# YOUR TASK
When you reach the line that holds "Click the pencil edit icon for reply settings", start copying exactly and keep going through the final line of the data, leaving out pictures.

++++++++++

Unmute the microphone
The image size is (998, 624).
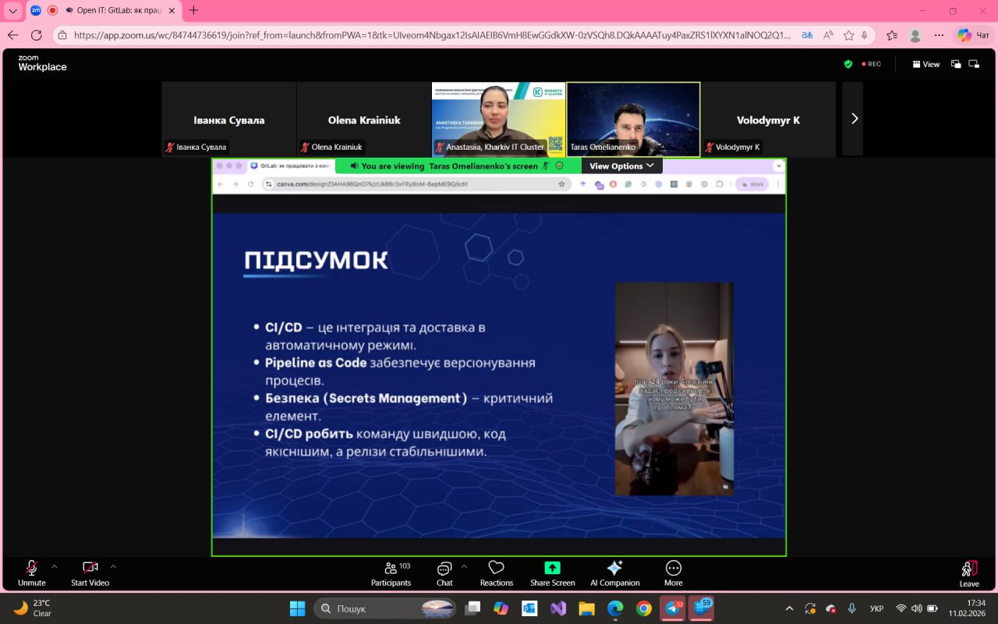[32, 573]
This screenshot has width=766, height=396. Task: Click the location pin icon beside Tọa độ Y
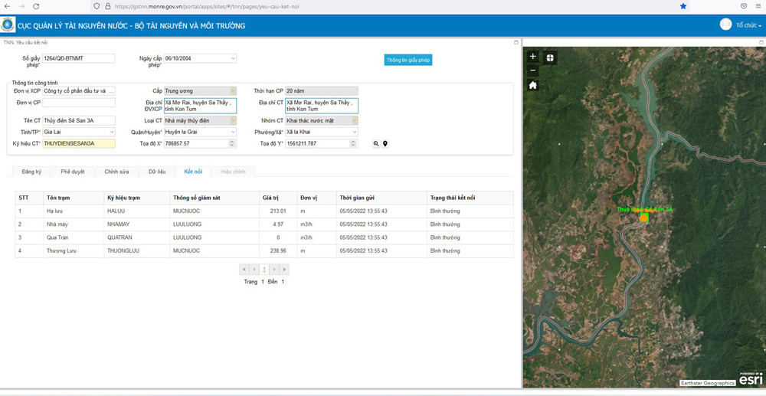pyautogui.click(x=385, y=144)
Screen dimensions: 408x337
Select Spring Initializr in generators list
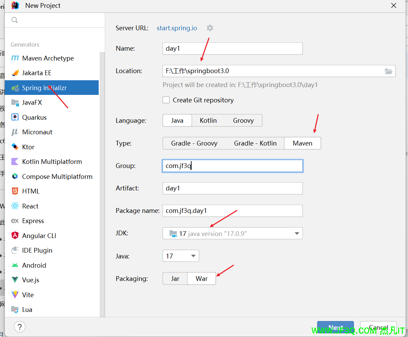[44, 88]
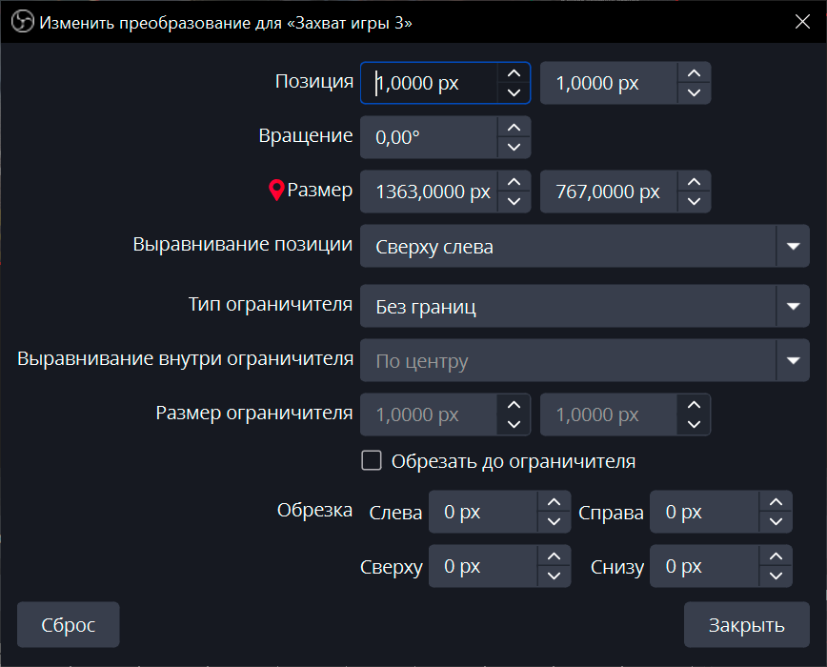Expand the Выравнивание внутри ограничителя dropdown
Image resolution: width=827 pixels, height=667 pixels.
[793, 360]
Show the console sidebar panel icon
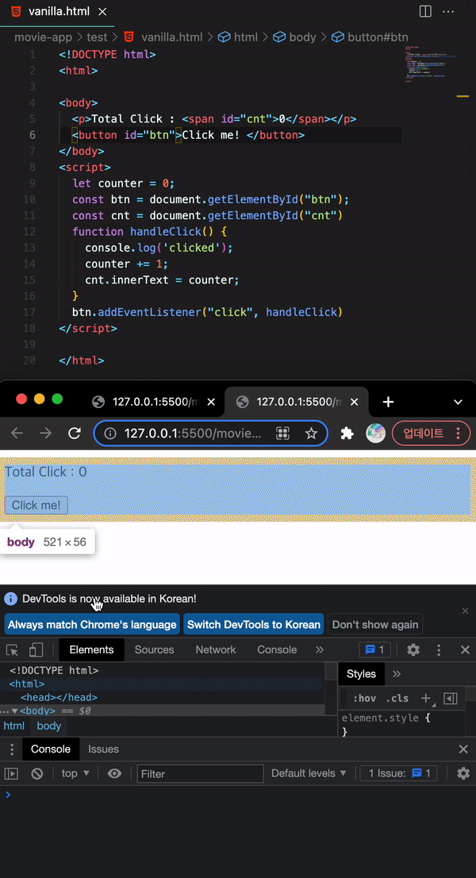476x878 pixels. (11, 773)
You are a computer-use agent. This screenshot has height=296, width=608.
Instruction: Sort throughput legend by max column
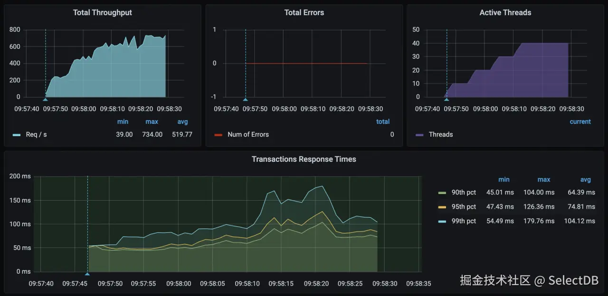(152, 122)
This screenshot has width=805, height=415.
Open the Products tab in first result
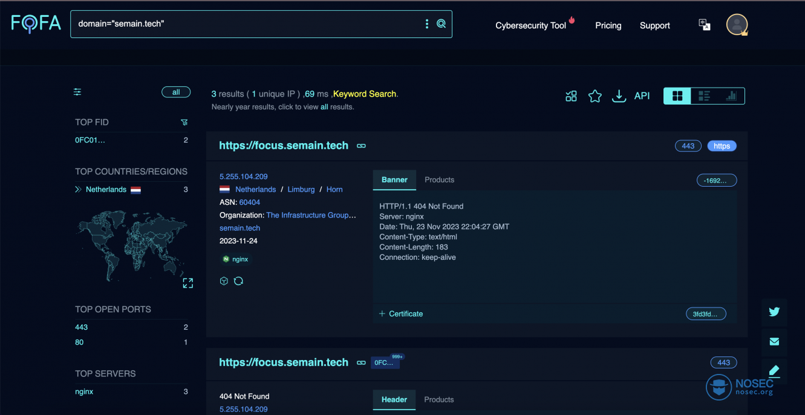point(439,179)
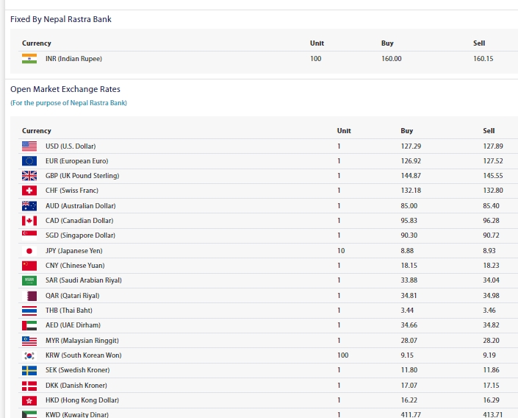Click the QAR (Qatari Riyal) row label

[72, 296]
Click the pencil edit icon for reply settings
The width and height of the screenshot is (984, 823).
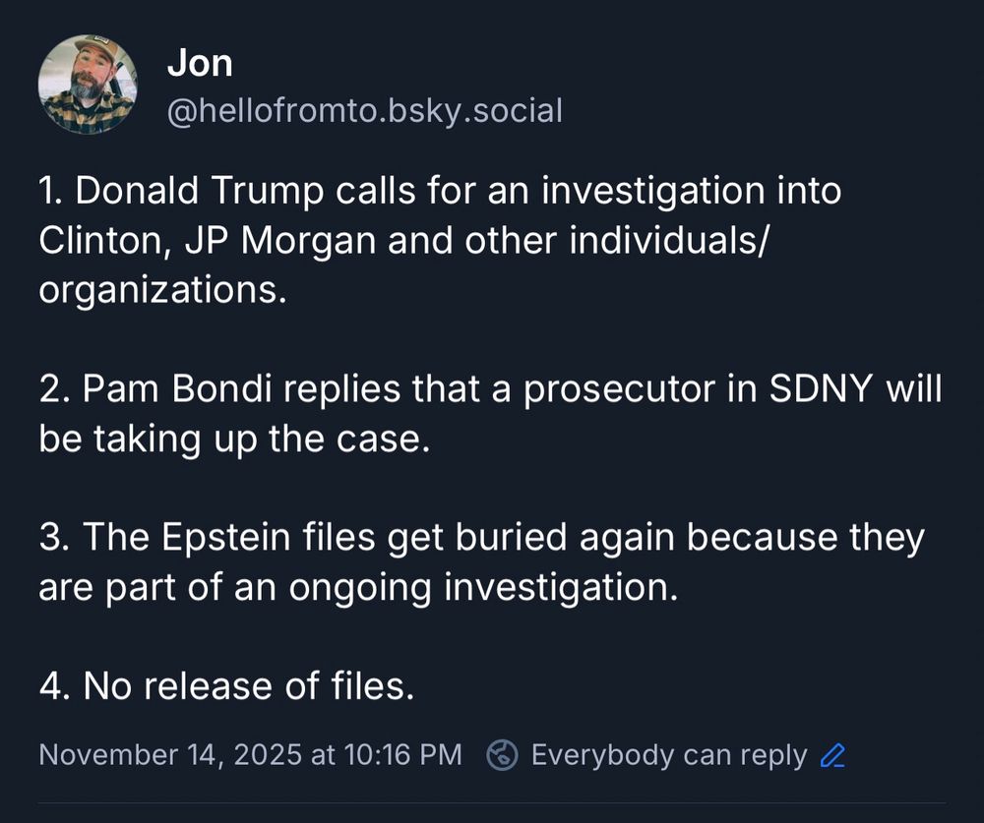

++++++++++

# RESPONSE BELOW
Click the pencil edit icon for reply settings
The width and height of the screenshot is (984, 823).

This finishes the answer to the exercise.